- AIM OF THE EXERCISE -
Please restate exactly the lines from the one holding "Where should I click to: Click" to the end of the material, including both ends and excluding every picture.

- RECORDS PROVIDED -
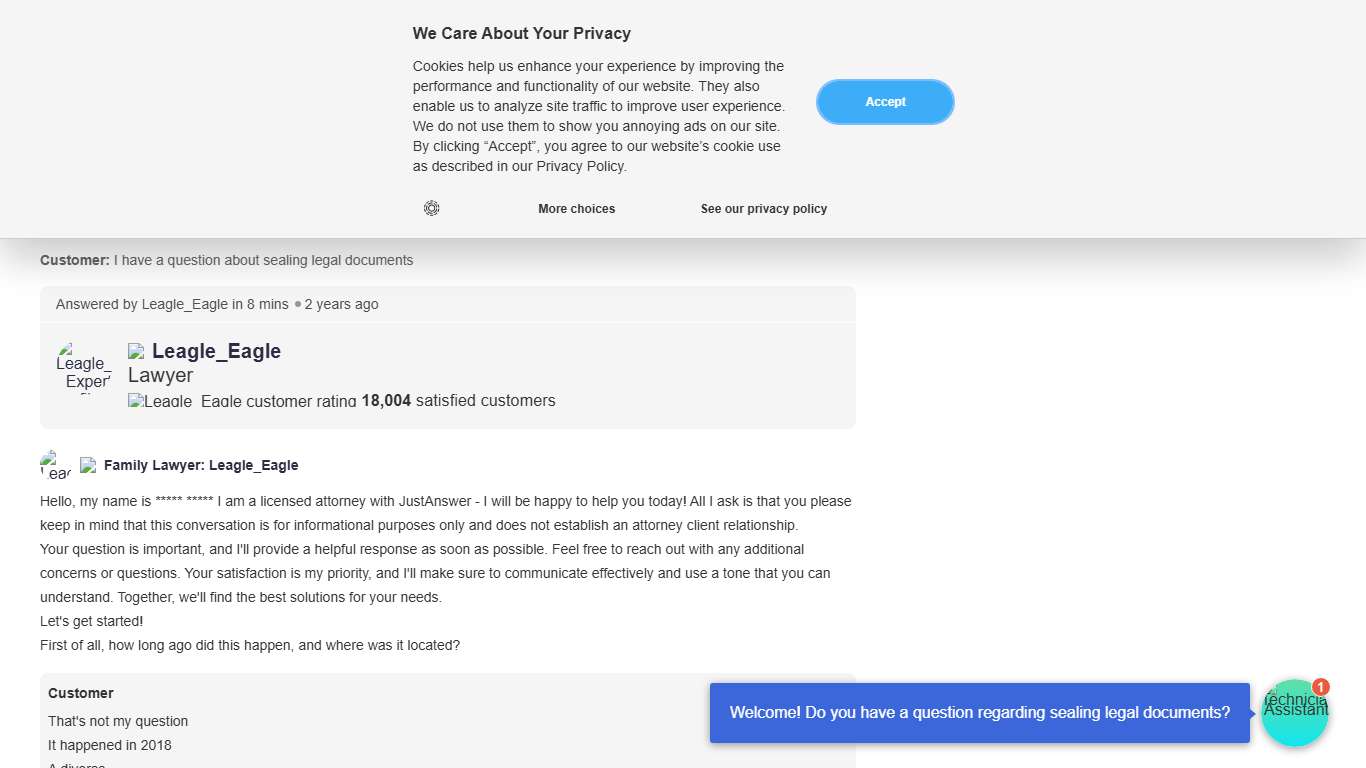Click the We Care About Your Privacy heading
Screen dimensions: 1366x768
point(521,34)
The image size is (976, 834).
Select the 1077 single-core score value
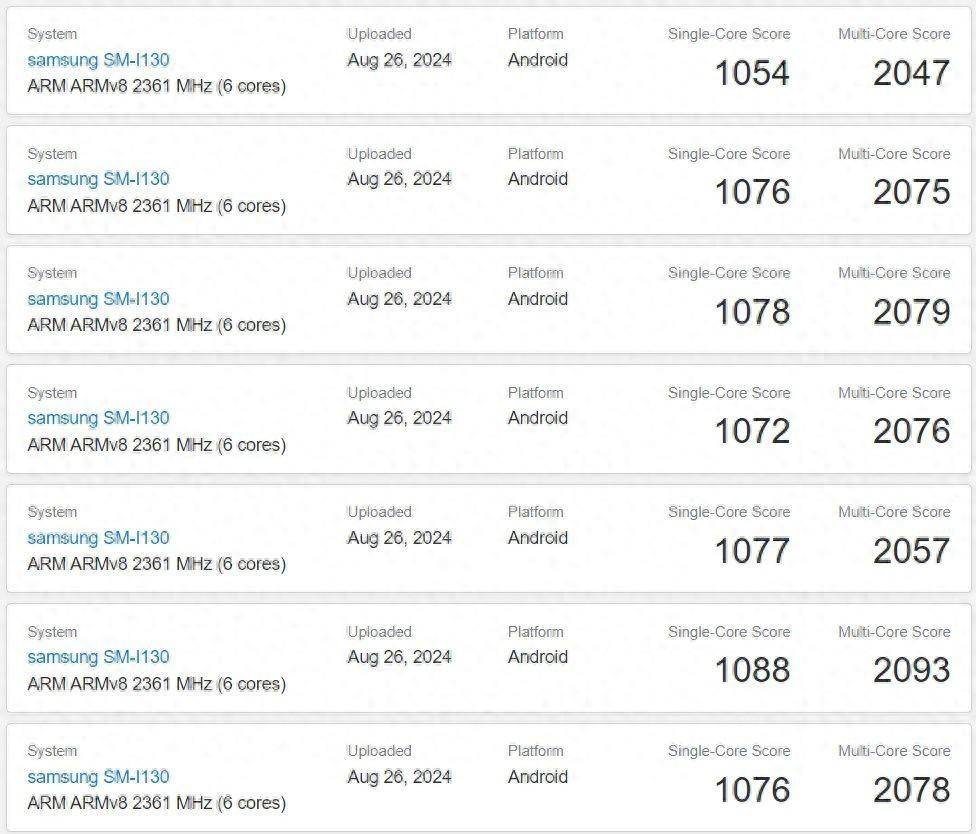[x=752, y=551]
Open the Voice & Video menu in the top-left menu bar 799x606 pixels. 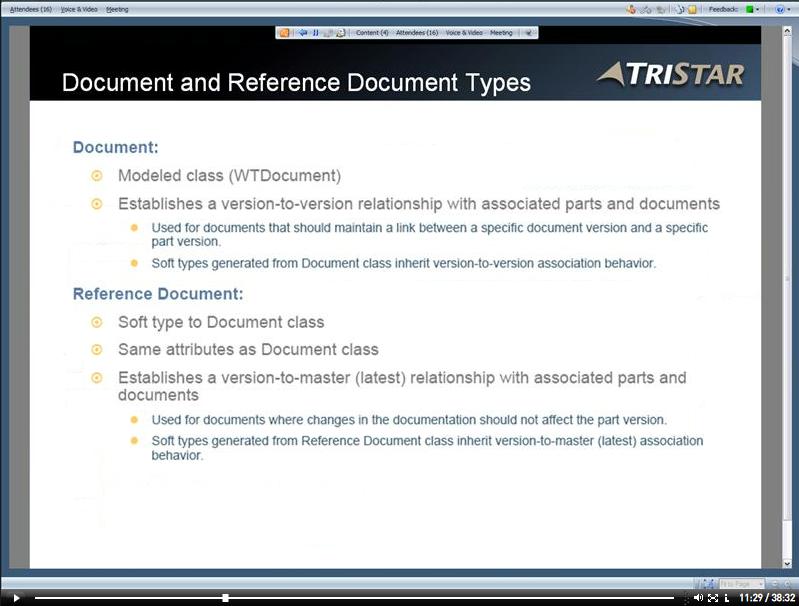click(79, 9)
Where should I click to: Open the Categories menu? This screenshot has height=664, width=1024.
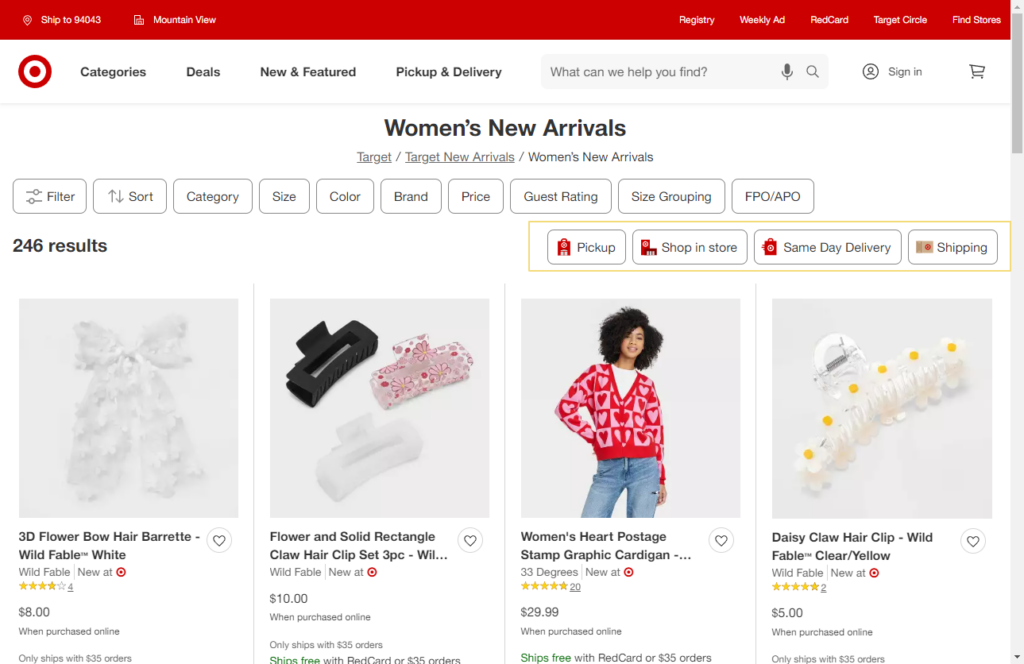(x=113, y=72)
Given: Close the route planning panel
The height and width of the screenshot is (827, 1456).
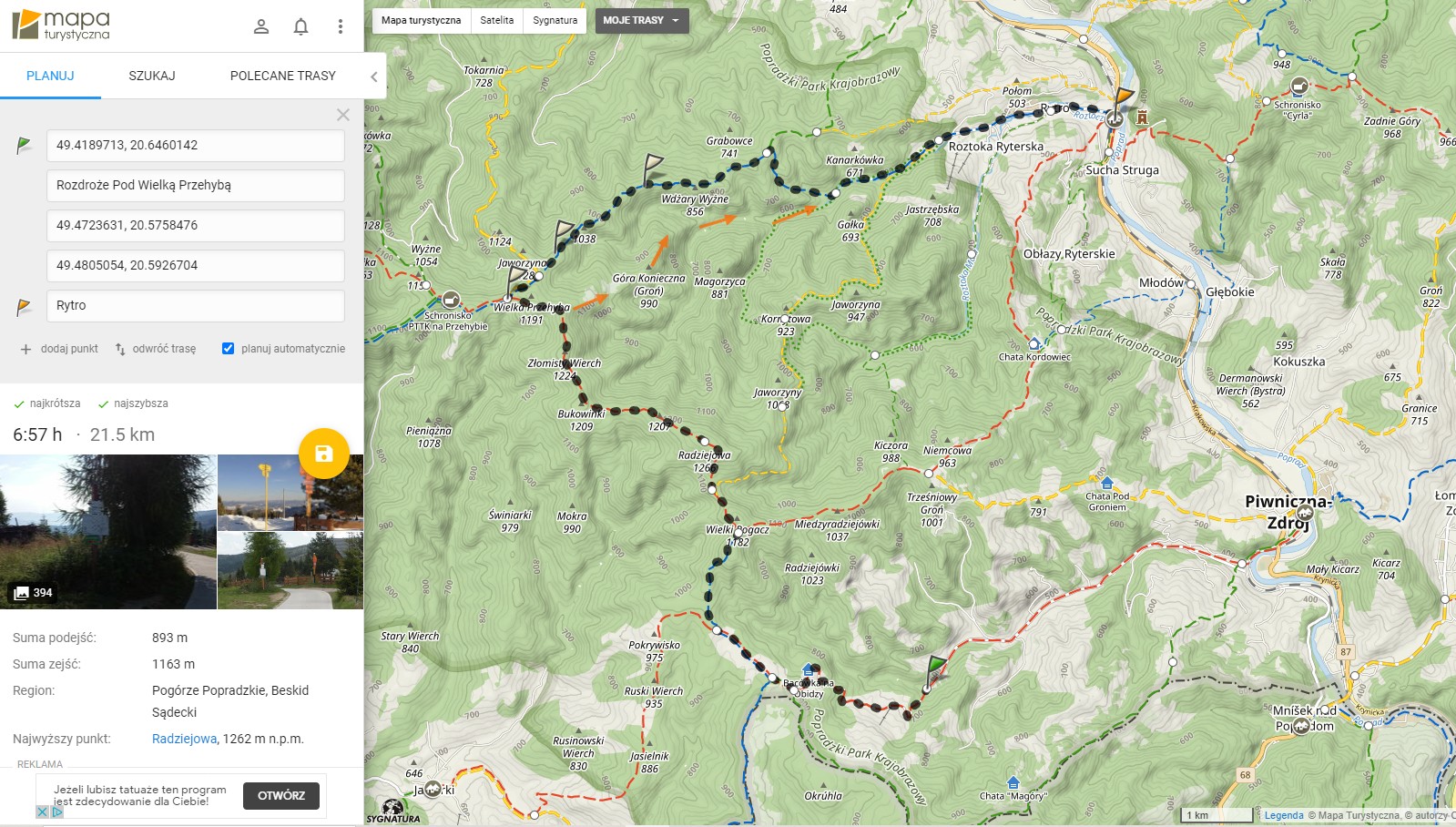Looking at the screenshot, I should point(343,115).
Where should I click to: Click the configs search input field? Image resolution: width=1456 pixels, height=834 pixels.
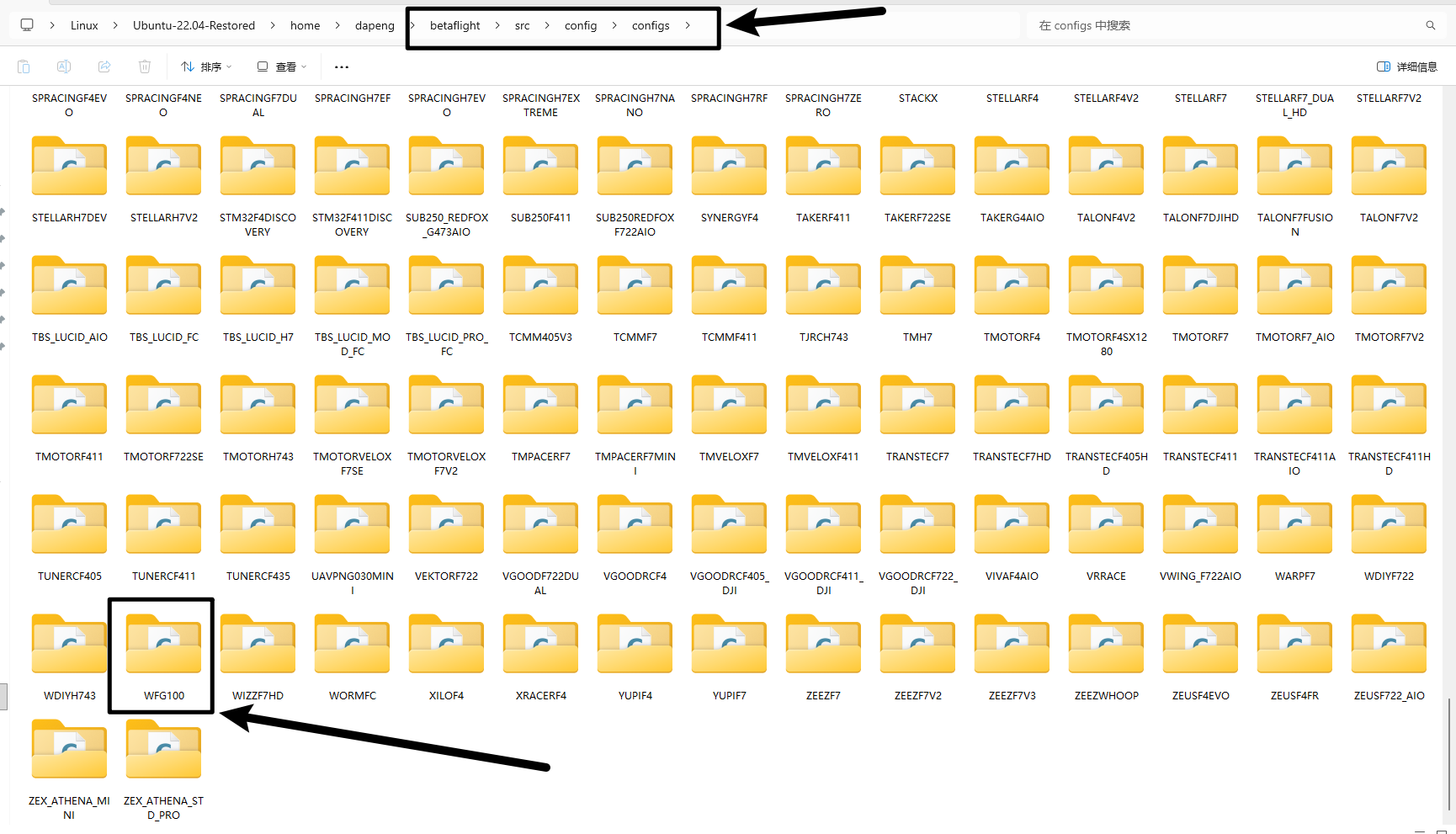(1220, 25)
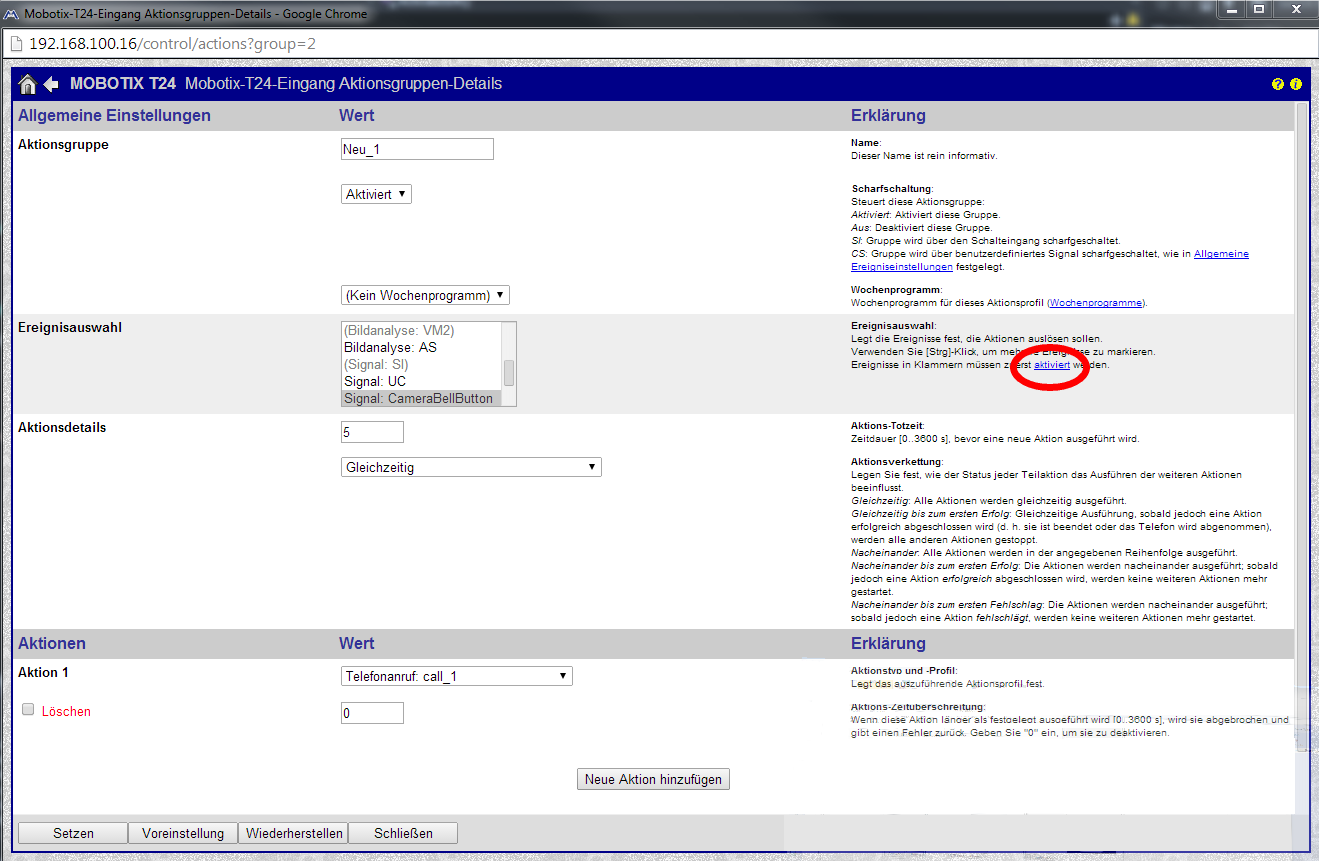Select Bildanalyse: AS event entry
Viewport: 1319px width, 861px height.
pos(421,347)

- WRITTEN SOLUTION -
Where should I click to: Click the configs search input field? Image resolution: width=1456 pixels, height=834 pixels.
(1220, 25)
Select Bildanalyse: AS event entry
Viewport: 1319px width, 861px height.
pos(421,347)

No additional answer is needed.